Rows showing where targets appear
Start

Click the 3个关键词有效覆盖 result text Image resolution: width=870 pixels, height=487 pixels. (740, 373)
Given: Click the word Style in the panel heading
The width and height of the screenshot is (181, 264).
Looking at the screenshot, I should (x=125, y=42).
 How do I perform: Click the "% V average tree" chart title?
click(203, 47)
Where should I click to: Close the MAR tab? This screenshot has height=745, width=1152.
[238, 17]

End
Start

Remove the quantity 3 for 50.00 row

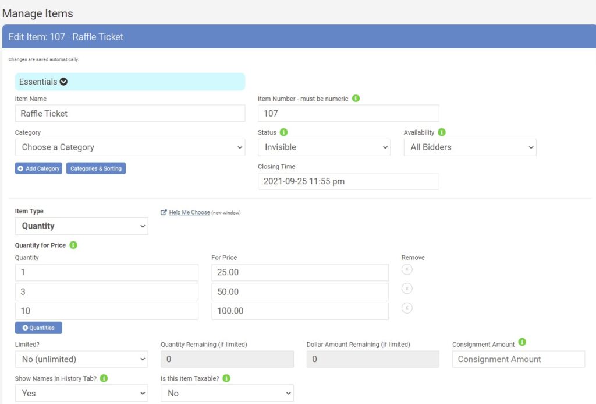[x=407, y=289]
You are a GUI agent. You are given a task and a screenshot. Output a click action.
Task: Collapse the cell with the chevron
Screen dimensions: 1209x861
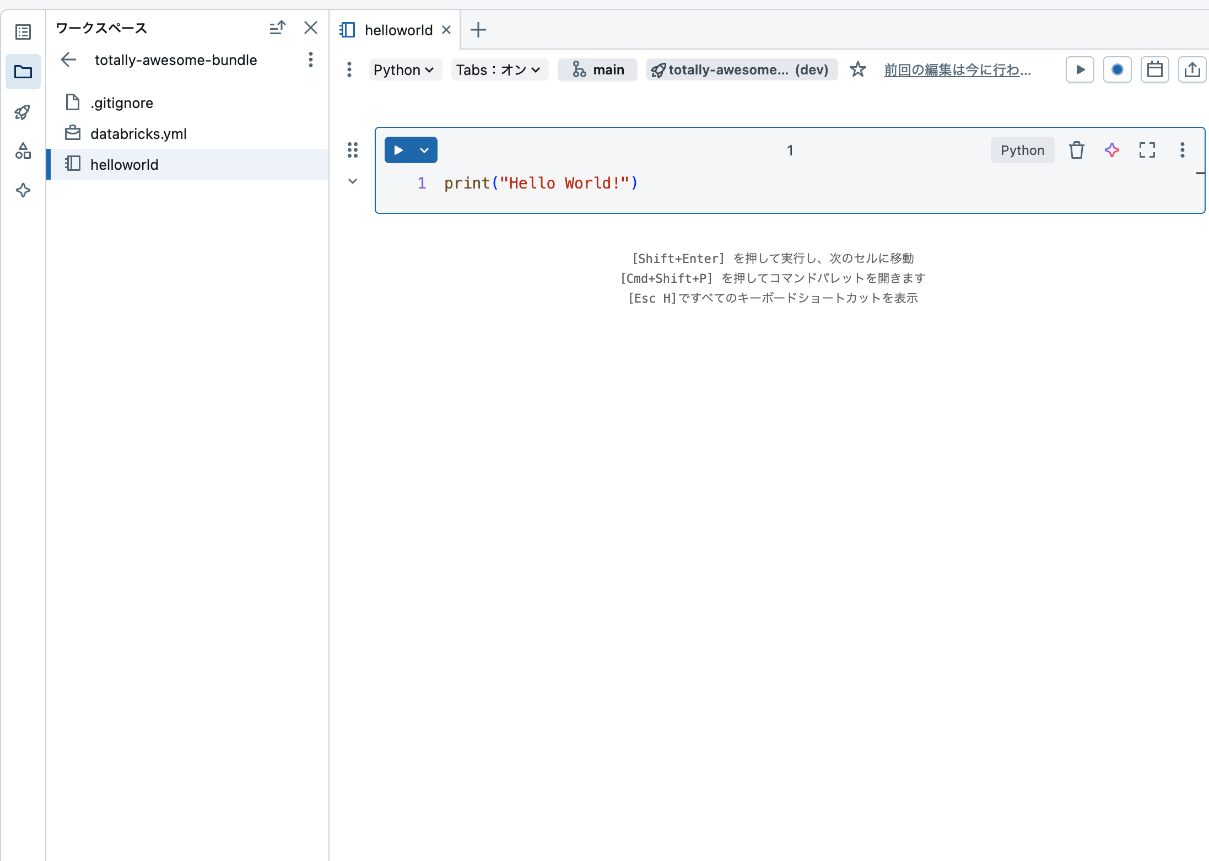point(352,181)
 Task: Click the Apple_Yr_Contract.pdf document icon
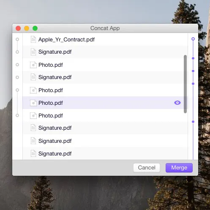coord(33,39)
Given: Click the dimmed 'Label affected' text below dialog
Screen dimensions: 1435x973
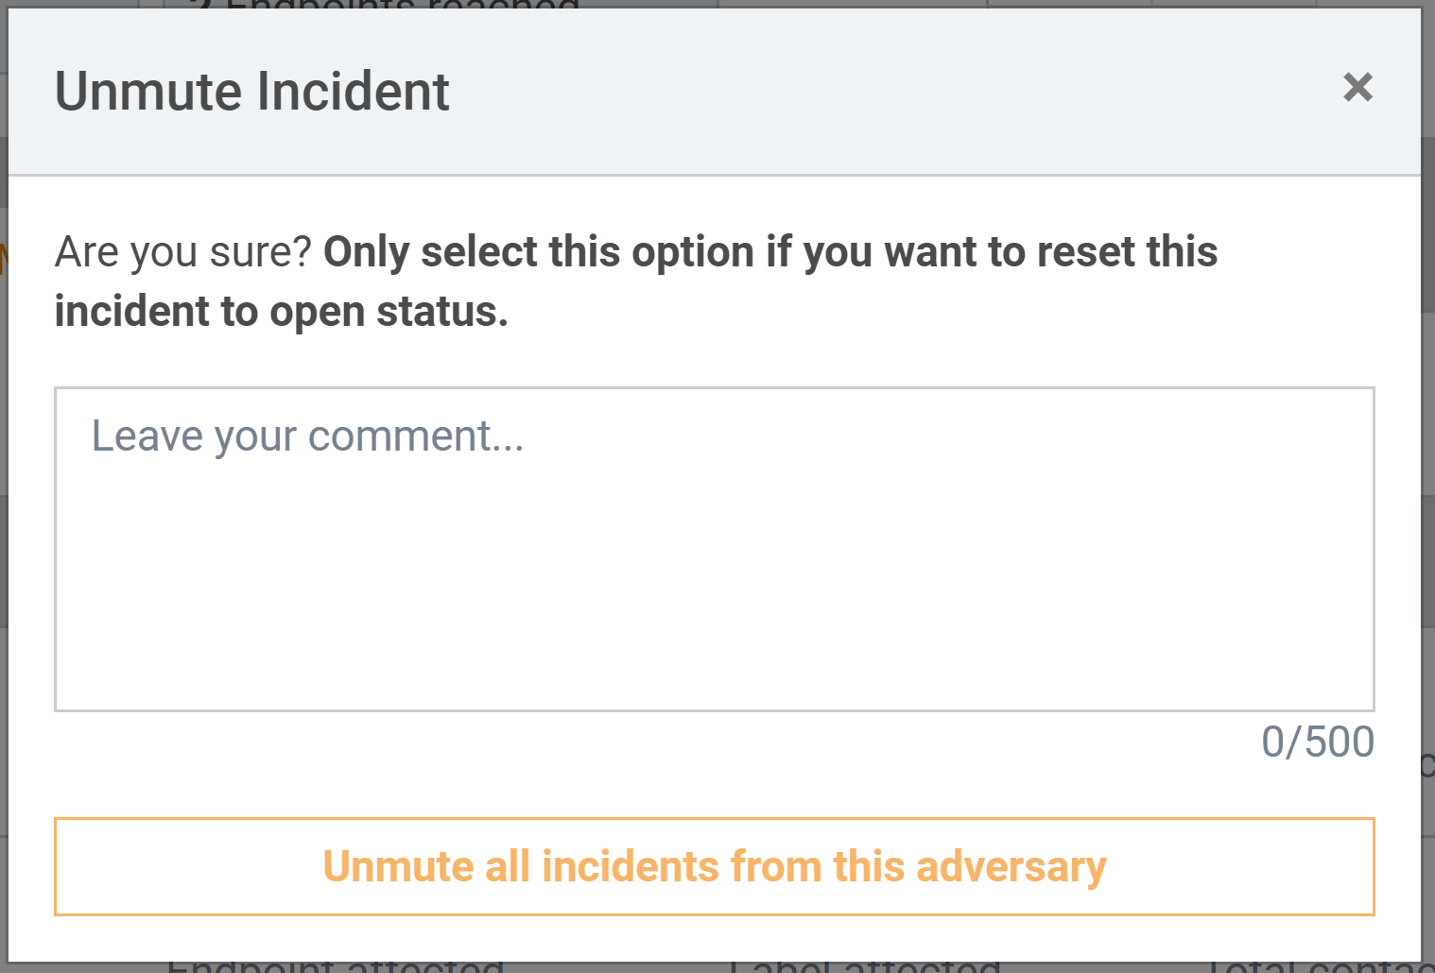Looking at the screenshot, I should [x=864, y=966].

End

**Aim**
Can you rewrite the stretch from the line that contains "Remove the quantity 3 for 50.00 row" through the line that contains "Looking at the screenshot, I should [x=864, y=966].", swapping "Screen dimensions" for "Screen size" and leaving all else unchanged? Omit the pictures from your answer.

**Response**
Remove the quantity 3 for 50.00 row

[x=407, y=289]
You are a GUI agent. You are given a task and a screenshot. Output a click action.
Task: Collapse the cell with the chevron
Screen size: 1209x861
point(352,181)
 Task: Click the Apple_Yr_Contract.pdf document icon
coord(33,39)
Given: Click the dimmed 'Label affected' text below dialog
Screen size: 1435x973
Looking at the screenshot, I should [x=864, y=966].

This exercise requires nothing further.